▶ [What is being asked] Starting with the line in which "Open the account selector chip" appears, give back every line exactly as written until the listing ends, excluding pictures.

▶ [The data]
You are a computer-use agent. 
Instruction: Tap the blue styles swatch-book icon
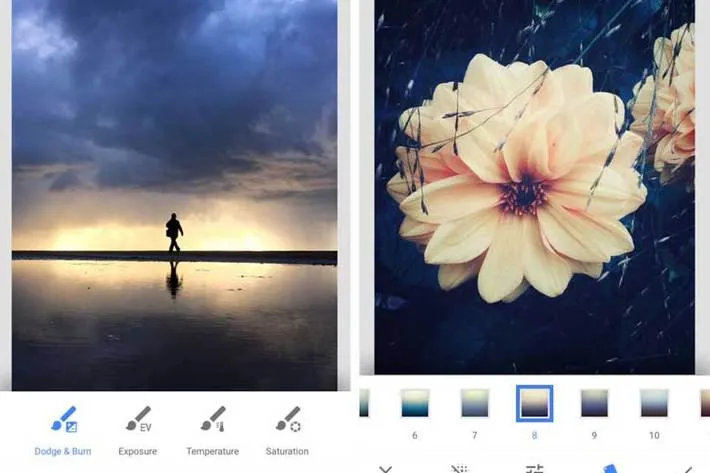(609, 468)
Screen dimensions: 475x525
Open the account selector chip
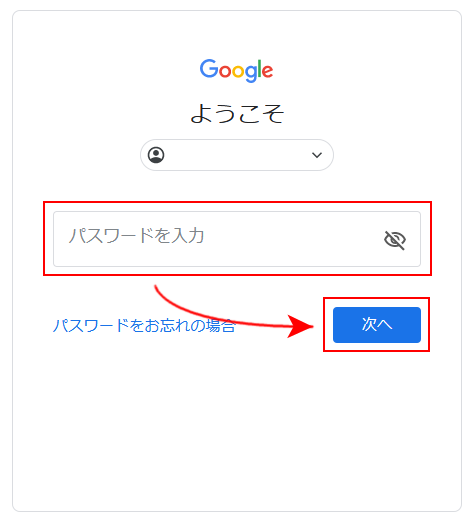pos(237,155)

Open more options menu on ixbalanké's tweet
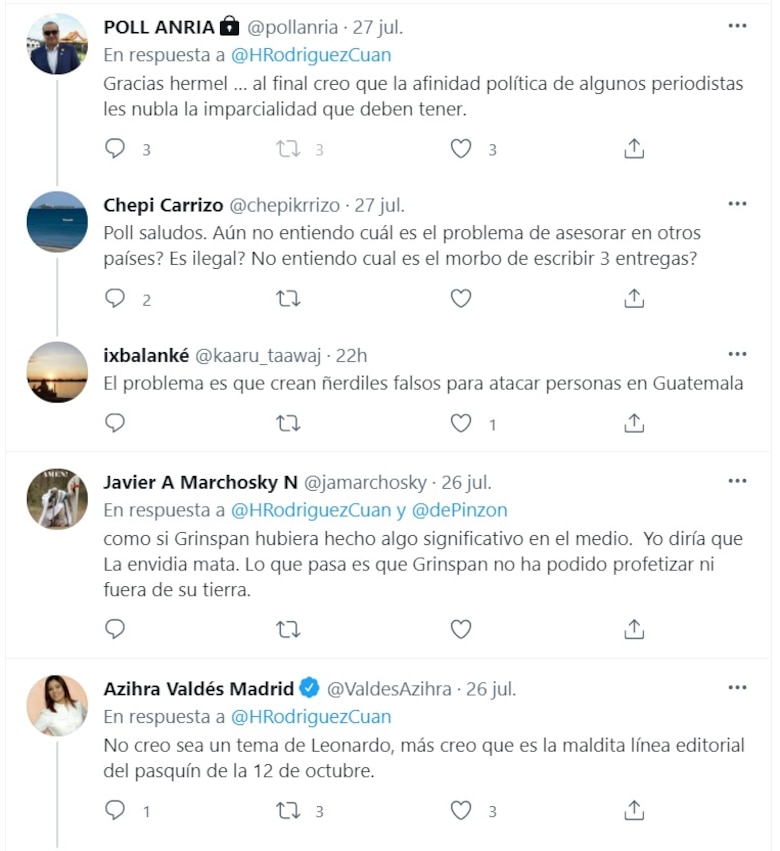pos(738,353)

▶ [Problem solution]
Open the account selector chip
pos(237,155)

Open more options menu on ixbalanké's tweet
pos(738,353)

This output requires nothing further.